Stored records

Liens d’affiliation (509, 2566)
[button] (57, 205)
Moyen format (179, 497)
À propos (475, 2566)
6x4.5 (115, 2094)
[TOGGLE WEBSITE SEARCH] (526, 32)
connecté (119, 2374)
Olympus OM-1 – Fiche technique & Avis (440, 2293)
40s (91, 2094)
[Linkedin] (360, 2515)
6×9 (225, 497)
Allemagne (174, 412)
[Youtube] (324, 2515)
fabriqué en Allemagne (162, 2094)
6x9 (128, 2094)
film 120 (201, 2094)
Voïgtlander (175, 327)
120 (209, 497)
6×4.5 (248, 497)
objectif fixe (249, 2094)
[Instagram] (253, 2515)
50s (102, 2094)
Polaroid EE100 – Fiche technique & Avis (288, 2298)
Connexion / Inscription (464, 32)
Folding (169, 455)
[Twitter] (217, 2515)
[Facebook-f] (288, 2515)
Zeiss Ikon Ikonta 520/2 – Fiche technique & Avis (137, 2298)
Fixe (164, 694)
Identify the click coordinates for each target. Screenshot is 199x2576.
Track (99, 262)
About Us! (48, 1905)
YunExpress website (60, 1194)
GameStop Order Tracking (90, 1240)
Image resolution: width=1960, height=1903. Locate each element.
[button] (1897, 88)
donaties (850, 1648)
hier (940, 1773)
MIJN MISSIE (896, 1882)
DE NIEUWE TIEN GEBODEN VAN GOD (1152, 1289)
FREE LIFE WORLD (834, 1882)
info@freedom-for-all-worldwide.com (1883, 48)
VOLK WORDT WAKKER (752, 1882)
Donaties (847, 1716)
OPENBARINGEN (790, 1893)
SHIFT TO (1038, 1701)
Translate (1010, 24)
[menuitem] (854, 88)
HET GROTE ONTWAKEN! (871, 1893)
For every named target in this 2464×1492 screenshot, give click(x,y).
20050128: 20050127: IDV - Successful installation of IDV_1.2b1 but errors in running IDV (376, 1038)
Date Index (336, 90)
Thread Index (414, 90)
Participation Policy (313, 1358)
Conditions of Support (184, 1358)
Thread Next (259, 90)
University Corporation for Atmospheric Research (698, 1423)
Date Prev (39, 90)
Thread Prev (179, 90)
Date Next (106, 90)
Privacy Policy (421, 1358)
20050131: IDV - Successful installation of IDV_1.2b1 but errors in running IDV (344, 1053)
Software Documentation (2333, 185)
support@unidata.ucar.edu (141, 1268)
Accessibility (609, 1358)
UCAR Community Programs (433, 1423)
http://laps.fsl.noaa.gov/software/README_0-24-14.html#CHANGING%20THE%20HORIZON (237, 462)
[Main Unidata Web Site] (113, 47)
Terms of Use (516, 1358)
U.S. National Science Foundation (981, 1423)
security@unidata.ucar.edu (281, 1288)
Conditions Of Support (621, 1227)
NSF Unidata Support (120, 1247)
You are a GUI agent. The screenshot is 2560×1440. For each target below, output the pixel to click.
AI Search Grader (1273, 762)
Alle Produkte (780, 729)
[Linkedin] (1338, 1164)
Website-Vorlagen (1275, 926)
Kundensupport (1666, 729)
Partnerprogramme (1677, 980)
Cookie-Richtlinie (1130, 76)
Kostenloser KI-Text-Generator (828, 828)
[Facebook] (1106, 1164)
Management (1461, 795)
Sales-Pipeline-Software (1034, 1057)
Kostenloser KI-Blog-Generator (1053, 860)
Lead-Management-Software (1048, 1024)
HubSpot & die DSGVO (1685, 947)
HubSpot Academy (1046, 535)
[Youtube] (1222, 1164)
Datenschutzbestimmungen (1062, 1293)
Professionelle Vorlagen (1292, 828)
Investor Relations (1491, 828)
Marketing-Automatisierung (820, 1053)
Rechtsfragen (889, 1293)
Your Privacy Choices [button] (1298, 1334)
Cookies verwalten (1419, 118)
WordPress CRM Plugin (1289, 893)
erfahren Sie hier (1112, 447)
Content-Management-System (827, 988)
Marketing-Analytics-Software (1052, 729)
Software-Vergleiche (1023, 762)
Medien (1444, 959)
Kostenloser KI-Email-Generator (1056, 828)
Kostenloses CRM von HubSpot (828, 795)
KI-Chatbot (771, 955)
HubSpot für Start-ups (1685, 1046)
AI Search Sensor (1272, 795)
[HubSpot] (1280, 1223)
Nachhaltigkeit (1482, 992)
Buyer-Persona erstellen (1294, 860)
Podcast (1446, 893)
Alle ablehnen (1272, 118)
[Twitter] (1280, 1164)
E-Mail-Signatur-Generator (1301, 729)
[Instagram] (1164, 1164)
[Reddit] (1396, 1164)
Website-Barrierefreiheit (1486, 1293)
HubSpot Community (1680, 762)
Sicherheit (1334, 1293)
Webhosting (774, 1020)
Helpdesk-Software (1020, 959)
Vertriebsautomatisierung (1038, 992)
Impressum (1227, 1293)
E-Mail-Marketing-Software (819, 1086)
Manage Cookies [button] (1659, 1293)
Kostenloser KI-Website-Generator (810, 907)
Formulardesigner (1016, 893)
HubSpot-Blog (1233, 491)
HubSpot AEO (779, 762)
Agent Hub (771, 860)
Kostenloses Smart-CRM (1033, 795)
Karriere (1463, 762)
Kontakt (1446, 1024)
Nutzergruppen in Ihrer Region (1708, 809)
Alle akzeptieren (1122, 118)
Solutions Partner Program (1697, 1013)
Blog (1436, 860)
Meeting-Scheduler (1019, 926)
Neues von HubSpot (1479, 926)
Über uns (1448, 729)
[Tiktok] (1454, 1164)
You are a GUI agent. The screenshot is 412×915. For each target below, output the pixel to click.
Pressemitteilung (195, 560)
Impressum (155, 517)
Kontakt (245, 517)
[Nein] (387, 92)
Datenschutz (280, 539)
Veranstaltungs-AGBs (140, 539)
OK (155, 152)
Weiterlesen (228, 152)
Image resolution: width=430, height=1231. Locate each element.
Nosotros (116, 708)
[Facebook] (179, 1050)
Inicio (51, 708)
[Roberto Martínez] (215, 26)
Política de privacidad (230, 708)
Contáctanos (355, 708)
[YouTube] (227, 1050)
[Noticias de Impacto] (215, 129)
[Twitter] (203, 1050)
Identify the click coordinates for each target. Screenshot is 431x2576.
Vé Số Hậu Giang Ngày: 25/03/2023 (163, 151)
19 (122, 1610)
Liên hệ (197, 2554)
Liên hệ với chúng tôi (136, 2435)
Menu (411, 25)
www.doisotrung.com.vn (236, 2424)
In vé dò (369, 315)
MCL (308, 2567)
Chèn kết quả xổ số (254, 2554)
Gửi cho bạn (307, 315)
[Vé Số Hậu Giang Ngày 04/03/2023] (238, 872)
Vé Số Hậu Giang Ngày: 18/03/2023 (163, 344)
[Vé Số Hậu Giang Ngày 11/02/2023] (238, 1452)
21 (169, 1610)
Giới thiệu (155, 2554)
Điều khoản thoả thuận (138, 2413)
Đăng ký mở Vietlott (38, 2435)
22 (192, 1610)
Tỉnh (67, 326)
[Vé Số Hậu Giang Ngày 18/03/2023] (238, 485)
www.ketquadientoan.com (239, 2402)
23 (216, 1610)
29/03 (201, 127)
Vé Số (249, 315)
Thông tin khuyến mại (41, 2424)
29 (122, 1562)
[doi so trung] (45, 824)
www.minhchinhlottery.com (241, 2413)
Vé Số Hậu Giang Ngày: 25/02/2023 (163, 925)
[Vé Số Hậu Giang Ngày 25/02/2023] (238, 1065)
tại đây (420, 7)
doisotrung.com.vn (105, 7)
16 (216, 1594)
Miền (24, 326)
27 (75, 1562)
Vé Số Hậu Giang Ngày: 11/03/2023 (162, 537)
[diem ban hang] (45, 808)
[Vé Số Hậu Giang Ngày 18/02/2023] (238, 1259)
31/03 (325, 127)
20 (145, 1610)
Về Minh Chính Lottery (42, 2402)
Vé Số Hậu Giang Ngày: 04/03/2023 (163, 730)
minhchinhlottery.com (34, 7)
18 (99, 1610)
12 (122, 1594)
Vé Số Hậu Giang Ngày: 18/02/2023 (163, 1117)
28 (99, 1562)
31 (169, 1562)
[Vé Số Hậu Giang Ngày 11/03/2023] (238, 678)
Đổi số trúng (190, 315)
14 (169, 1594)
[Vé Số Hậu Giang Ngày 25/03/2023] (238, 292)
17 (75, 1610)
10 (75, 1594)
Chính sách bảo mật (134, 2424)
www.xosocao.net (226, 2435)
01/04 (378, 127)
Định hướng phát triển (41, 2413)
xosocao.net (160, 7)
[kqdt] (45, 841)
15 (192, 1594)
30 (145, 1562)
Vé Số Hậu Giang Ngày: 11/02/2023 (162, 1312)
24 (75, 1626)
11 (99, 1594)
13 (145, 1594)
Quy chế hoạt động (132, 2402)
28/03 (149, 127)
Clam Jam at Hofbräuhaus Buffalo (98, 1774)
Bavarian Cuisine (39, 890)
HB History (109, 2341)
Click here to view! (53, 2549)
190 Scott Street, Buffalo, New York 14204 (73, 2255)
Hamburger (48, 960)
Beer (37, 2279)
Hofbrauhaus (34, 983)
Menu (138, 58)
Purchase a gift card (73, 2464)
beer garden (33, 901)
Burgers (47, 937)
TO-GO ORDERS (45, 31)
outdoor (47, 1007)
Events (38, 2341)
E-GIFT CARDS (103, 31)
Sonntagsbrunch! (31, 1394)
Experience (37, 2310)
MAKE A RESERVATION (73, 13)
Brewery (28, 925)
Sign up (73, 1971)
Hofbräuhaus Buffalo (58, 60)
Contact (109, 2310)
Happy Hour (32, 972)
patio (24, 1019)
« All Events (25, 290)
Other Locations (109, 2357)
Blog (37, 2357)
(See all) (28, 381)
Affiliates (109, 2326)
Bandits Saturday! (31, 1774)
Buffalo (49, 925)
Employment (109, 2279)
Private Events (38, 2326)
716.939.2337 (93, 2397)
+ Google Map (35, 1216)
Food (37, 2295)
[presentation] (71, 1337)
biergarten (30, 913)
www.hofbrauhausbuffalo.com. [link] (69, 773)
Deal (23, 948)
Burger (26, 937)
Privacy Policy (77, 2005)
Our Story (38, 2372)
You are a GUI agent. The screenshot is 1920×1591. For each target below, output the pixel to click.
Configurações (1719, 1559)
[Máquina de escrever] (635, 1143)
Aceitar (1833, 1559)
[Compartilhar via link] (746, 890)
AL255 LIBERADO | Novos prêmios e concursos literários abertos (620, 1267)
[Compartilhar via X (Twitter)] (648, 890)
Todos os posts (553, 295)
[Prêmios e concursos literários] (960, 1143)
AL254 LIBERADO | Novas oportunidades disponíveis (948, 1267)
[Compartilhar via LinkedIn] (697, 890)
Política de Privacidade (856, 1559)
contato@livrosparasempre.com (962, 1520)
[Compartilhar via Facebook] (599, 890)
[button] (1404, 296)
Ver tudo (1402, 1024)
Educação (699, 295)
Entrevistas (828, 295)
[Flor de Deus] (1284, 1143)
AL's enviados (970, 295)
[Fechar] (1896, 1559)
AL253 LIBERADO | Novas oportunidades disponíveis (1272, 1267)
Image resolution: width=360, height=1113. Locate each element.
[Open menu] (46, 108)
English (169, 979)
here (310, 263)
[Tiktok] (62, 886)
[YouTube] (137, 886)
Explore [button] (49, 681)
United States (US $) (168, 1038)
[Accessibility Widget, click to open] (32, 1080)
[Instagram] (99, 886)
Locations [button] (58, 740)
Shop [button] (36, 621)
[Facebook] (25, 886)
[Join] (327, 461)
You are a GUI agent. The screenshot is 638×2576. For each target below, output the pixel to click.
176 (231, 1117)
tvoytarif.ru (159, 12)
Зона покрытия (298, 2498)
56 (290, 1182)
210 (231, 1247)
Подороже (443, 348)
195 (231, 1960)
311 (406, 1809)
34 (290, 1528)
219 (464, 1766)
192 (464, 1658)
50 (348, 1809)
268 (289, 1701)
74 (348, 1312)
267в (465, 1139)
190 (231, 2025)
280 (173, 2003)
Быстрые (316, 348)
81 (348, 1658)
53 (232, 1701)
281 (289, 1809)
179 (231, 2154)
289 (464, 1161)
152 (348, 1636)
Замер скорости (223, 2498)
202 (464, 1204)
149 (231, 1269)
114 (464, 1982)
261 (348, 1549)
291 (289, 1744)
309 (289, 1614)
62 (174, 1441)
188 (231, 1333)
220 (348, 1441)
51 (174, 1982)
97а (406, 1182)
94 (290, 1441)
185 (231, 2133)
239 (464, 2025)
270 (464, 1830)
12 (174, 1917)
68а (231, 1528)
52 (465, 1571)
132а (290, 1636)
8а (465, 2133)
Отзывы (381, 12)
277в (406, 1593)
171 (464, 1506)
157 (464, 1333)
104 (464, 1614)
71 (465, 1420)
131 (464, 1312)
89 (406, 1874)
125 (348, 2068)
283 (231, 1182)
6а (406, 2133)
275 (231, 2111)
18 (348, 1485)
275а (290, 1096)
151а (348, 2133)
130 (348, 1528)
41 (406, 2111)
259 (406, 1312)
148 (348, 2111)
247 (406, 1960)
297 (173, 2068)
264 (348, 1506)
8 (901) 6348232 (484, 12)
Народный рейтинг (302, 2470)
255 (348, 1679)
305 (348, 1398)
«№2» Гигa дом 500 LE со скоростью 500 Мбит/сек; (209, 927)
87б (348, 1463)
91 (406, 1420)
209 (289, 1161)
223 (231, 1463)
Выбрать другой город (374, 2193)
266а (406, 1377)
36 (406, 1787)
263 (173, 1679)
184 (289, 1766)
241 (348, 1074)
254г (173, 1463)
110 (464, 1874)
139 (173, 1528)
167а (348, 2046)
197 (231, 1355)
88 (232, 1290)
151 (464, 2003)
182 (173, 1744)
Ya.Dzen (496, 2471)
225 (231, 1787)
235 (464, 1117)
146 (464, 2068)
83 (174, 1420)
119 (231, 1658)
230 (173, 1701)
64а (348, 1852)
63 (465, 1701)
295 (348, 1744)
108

## WORK TASK
In the records above, retype exactly the lines from the one with "88 (232, 1290)" through the last one.

## SOLVED PROBLEM
88 (232, 1290)
151 (464, 2003)
182 (173, 1744)
Ya.Dzen (496, 2471)
225 (231, 1787)
235 (464, 1117)
146 (464, 2068)
83 (174, 1420)
119 (231, 1658)
230 (173, 1701)
64а (348, 1852)
63 (465, 1701)
295 (348, 1744)
108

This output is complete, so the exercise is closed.